João 01/04/2024
O Brasil que não enxergamos
Vidas secas trás ao leitor uma realidade extremamente comum no Brasil. Realidade esta que, apesar de aparentar ser muitos distantes, está mais próxima do que pensamos. Tanto em quilômetros, quanto em tempo.
A história de Fabiano, sinha Vitória, os dois meninos e baleia é comovente. Comovente pois trás ao leitor a perspectiva de miseráveis que sonham. Que tentam não se permitirem sonhar, para a realidade não tornar-se mais cruel do que já é, mas o fazem a todo momento. Fazem nas mais simples coisas, que, para eles, já seriam os mais belos sonhos realizados.
Seja numa pinga, numa cama nova, ou até mesmo num pedaço de carne. Os sonhos da família trazem ao leitor a reflexão sobre como a vida feliz pode ser mais simples se a valorizarmos.

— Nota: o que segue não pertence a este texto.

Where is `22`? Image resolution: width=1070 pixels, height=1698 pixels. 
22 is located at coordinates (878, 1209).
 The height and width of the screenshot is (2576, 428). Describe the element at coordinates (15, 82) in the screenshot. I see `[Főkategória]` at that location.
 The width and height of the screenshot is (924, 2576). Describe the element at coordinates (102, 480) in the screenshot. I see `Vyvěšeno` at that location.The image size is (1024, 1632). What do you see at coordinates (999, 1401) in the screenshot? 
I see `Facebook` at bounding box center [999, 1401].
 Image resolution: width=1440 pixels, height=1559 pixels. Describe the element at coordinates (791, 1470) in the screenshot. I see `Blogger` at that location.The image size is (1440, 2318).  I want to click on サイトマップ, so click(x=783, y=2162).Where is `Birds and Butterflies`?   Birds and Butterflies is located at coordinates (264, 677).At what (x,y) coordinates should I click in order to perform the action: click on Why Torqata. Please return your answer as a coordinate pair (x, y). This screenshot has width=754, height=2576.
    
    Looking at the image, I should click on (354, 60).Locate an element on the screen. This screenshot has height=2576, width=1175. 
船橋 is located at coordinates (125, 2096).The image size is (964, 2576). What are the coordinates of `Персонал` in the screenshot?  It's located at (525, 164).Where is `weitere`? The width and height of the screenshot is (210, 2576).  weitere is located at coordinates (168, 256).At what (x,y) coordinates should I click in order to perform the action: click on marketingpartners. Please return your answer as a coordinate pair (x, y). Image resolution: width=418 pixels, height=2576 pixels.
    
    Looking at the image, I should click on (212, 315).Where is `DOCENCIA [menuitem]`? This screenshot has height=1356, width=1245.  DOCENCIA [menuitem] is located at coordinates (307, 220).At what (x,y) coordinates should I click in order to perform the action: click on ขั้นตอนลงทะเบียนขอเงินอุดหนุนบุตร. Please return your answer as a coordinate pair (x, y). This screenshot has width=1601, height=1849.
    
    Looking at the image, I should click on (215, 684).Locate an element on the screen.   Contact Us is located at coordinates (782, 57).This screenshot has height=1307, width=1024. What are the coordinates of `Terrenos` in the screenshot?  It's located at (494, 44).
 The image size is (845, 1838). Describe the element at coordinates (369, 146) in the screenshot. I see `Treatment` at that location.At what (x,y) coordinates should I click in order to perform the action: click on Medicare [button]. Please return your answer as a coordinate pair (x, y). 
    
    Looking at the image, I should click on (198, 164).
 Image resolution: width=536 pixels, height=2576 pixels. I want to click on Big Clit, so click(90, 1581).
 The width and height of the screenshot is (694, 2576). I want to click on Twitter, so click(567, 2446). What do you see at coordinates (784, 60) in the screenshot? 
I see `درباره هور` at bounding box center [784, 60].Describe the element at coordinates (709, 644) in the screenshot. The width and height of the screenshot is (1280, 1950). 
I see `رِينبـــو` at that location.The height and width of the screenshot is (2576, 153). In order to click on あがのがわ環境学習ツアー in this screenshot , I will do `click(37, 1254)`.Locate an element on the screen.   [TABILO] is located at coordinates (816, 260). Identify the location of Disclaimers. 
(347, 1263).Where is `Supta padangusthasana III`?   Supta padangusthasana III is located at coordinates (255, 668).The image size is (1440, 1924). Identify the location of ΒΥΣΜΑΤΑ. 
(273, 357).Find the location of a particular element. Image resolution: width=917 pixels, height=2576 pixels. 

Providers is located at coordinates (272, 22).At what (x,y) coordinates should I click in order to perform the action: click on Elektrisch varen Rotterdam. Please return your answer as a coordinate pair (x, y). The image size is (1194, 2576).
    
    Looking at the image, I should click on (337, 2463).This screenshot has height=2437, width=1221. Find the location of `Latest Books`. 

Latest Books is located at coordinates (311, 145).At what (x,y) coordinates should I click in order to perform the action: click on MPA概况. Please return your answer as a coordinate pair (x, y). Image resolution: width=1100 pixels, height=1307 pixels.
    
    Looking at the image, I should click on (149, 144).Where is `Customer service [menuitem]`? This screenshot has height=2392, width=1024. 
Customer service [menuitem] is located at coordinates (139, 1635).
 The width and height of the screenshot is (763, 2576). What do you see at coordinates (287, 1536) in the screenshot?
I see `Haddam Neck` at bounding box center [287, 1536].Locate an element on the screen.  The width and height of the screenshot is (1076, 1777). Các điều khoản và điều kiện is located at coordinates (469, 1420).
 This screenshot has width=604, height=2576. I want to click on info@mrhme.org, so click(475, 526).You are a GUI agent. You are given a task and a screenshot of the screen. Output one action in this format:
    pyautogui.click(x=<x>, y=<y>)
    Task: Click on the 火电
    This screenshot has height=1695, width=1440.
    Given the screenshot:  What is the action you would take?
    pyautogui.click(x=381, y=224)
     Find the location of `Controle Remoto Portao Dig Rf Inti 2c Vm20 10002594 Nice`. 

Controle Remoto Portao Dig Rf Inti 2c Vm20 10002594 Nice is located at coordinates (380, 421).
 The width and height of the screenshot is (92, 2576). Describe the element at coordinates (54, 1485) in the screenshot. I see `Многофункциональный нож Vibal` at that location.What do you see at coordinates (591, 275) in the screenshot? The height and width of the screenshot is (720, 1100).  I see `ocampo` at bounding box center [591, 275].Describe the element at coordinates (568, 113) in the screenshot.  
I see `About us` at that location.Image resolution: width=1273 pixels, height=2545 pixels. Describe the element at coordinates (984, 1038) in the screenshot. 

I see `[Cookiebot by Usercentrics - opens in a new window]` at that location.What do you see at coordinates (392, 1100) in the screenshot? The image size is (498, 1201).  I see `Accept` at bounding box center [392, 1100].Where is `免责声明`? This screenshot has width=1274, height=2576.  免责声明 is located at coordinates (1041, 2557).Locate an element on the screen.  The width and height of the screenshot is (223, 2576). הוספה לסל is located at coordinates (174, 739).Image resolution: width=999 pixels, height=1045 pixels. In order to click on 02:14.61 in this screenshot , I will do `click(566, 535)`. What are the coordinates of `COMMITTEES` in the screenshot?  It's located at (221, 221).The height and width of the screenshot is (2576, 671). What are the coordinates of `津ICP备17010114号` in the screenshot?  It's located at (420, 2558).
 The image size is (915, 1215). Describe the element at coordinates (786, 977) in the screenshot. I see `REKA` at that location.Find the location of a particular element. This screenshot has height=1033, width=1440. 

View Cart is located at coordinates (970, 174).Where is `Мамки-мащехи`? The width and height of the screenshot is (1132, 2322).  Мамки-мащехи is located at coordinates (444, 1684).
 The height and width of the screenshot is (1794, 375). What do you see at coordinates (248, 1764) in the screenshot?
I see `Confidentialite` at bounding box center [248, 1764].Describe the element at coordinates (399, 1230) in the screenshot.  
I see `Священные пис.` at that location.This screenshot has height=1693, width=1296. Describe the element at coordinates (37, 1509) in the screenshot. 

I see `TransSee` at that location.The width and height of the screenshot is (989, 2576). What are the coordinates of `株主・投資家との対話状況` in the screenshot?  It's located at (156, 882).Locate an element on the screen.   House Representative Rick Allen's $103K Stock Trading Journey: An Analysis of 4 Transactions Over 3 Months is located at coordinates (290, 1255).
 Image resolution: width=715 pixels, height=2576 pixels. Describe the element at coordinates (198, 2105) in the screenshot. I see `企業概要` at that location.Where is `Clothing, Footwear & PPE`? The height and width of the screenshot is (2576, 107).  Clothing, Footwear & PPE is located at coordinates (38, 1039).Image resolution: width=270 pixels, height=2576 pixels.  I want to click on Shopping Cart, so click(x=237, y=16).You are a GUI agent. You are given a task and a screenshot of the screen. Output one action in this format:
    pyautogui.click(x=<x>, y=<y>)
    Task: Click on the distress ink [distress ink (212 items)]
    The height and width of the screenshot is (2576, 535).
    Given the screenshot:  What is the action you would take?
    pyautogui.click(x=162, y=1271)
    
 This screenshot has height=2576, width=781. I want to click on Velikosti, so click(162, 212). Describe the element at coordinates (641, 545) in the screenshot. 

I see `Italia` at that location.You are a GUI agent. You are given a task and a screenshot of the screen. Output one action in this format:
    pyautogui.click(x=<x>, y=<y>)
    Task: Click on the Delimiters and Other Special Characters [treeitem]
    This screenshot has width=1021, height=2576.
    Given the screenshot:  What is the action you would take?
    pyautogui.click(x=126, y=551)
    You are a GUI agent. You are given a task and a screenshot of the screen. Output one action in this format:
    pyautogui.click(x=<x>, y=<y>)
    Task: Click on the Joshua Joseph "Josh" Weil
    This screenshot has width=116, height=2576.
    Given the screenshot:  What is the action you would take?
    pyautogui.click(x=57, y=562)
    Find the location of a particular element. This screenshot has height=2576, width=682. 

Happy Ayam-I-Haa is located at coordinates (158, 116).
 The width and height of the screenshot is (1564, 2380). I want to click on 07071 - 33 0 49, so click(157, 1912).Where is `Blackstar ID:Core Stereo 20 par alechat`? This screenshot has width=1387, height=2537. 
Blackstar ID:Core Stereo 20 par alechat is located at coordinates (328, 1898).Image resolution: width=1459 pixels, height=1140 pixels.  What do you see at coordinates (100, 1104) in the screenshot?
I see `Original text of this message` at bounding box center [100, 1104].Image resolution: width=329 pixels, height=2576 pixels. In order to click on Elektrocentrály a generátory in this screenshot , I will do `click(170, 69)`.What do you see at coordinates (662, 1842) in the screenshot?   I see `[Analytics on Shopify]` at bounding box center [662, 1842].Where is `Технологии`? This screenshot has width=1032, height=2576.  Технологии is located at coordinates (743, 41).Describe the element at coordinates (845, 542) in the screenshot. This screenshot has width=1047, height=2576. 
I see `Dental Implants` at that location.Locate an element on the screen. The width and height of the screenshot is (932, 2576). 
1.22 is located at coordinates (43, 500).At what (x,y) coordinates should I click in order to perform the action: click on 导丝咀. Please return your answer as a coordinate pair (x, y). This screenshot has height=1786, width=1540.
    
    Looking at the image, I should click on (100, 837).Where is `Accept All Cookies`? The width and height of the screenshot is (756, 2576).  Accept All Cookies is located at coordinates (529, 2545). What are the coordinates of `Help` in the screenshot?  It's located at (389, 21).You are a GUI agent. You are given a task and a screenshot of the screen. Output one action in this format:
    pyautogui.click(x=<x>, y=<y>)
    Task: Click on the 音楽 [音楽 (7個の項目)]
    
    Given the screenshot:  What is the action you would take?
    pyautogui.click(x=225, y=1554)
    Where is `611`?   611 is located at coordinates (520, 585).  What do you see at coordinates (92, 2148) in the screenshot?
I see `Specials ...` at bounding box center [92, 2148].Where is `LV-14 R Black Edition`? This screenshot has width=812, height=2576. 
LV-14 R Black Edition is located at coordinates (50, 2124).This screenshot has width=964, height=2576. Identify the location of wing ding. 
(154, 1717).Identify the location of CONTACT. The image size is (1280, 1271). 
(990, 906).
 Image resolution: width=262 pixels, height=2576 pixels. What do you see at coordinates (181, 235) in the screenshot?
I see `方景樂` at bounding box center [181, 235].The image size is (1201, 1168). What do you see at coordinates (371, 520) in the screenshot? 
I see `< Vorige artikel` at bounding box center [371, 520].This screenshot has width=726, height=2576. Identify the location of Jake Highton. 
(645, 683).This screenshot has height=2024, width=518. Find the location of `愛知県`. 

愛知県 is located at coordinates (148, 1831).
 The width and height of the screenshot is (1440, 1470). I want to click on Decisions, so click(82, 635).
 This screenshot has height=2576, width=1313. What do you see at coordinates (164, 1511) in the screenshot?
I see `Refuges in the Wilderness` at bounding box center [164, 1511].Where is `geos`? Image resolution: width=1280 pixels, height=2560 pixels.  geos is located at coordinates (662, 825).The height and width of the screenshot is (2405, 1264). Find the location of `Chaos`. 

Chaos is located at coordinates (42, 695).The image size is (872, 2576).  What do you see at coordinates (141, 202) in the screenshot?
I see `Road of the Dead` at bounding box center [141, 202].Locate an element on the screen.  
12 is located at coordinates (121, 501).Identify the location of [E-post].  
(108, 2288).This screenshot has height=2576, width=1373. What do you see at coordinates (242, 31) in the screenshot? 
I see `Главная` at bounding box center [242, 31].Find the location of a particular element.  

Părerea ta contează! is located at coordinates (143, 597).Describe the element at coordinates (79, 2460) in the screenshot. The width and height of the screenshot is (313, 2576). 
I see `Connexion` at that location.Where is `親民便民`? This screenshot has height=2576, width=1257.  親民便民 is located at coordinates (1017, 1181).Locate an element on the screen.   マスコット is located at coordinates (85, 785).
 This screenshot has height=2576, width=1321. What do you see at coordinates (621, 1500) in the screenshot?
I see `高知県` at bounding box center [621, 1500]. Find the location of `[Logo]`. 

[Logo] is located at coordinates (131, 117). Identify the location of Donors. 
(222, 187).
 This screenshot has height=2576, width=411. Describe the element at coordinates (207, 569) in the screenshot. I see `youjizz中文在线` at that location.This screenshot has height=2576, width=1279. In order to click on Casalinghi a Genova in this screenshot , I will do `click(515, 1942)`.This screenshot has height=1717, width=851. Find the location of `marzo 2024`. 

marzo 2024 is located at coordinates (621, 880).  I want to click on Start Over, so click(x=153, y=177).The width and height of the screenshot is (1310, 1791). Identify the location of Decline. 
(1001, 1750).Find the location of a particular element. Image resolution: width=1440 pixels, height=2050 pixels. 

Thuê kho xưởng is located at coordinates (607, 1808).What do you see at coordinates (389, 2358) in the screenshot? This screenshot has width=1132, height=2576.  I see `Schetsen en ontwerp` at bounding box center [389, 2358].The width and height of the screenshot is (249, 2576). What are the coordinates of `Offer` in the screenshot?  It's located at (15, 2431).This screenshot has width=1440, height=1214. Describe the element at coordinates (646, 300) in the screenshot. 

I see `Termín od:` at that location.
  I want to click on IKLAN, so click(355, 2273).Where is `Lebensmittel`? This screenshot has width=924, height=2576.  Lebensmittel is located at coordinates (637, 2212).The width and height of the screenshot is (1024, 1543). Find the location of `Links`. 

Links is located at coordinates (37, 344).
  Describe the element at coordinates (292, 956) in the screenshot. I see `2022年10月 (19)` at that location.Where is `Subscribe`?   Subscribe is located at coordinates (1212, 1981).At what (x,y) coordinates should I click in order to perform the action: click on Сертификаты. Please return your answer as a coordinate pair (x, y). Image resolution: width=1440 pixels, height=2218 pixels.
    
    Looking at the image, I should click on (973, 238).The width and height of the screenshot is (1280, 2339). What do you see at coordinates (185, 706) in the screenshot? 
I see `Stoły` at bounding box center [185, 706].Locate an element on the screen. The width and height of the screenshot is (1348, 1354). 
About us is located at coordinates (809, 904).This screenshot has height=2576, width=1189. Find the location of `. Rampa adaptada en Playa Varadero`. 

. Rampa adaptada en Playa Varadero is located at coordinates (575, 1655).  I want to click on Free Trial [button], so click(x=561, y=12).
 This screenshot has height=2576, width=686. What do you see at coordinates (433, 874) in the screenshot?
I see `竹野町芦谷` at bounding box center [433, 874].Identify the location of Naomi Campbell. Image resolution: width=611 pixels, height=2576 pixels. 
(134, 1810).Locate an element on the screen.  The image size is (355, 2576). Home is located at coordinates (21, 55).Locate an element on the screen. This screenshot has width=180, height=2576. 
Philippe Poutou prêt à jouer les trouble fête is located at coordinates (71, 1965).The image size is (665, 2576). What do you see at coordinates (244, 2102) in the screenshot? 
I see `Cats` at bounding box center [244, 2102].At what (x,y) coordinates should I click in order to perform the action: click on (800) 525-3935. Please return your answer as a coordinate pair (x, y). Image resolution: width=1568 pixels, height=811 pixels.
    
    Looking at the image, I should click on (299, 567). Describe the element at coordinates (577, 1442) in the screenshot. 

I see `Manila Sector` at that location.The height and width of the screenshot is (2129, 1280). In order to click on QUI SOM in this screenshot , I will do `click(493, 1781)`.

Claro que o livro não se resume apenas em mostrar como a felicidade pode ser encontrada nas coisas mais simples. Trata-se de uma obra psicossocial que explora a falta de auto-estima de um homem que, mesmo sendo injustiçado - e sabendo disso - abaixa a cabeça por sentir-se menos humano que outros. Um homem que exaure pensamentos de vingança, rancor e raiva mas que, em questão de segundos, policia-se pensando nao ter o direito de enfrentar nada nem ninguém.
Vidas secas adentra na seca do sertão, explorando a falta de dignidade vivenciada por muitos, explicitando, por exemplo, como o Estado abandona este lugar. E, quando faz-se presente, chega ao cidadãos por meio de truculência, abuso-de-poder e despreparo, decorridos no capítulo do guarda amarelo.
Do sonho de sinha Vitória, aos julgamentos de baleia, o livro escancara ao Brasil sua verdadeira face, que nós, povo brasileiro, muitas vezes fingimos não enxergar. O Brasil enxergando-se.